Task to complete
Please report each line of the records below that contains the string "sidebar", copying every such line in full.

Stored data
——
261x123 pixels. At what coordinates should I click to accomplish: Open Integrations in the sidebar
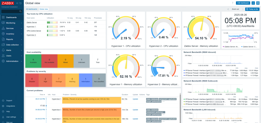point(10,106)

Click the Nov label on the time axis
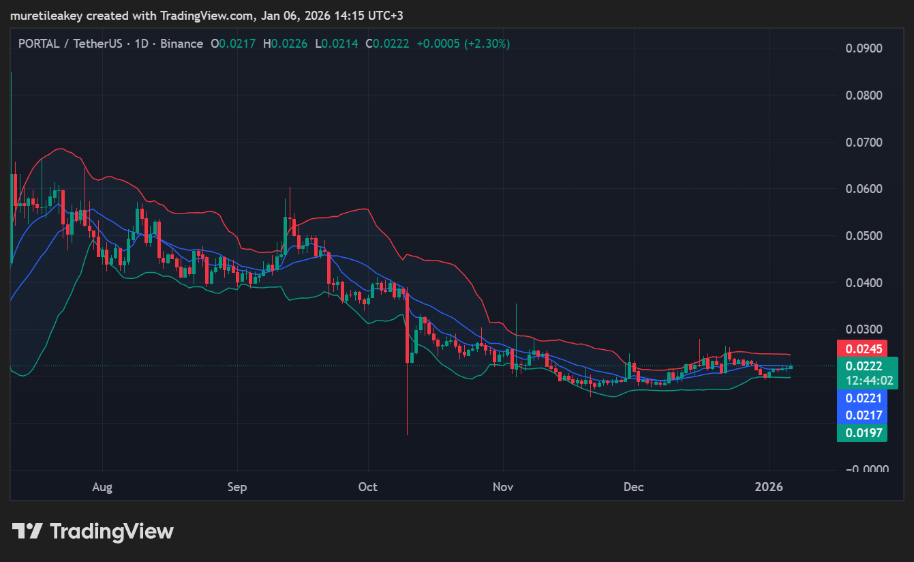[502, 487]
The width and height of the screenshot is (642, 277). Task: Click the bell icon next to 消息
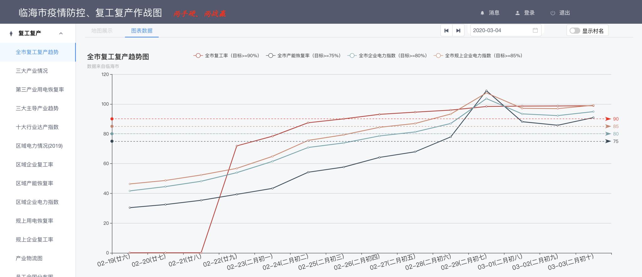pyautogui.click(x=482, y=13)
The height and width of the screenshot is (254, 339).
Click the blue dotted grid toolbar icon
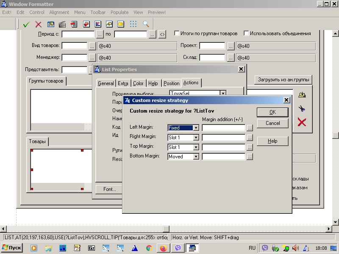pos(133,24)
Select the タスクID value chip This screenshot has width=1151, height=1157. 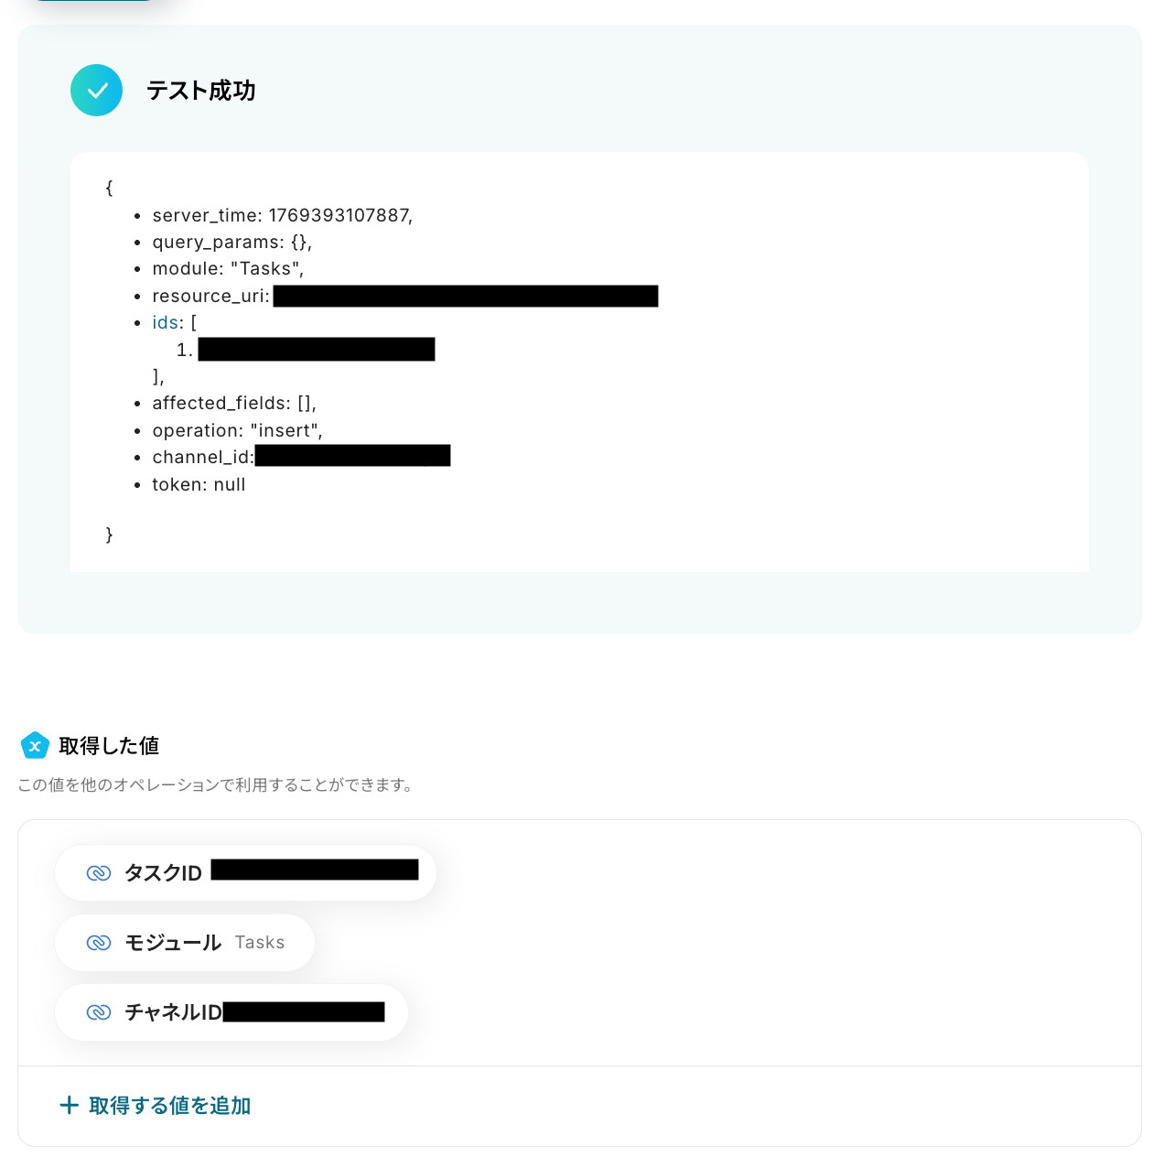[245, 872]
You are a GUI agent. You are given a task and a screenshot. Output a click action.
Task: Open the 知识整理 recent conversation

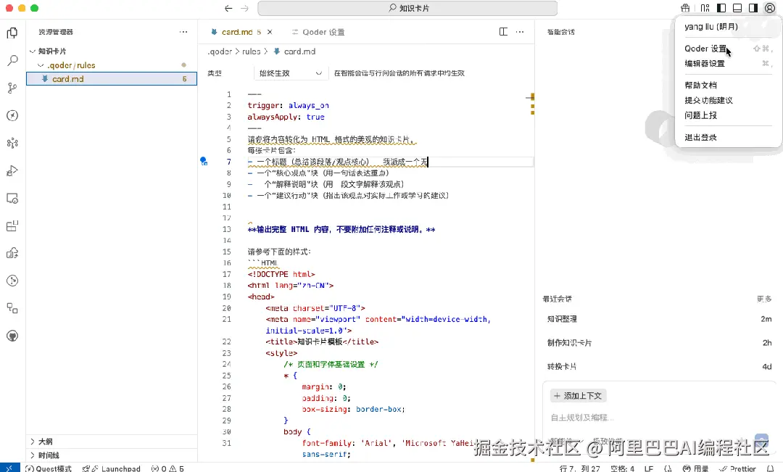click(x=563, y=319)
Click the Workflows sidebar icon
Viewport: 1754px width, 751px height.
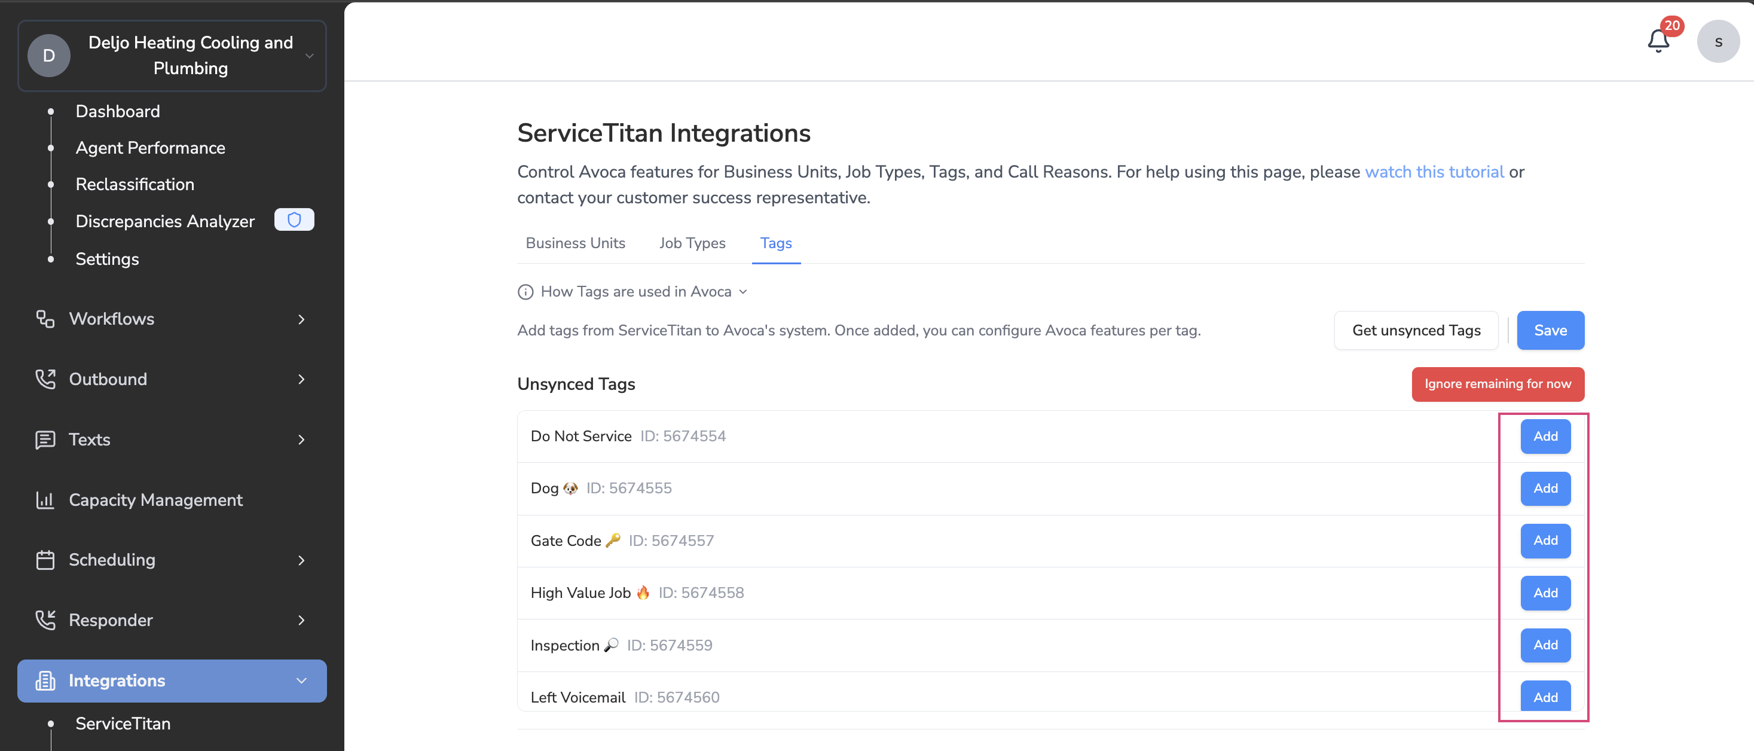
——
Finished exercise
261x123 pixels. At what coordinates should I click to accomplish: Open Integrations in the sidebar
Click the Workflows sidebar icon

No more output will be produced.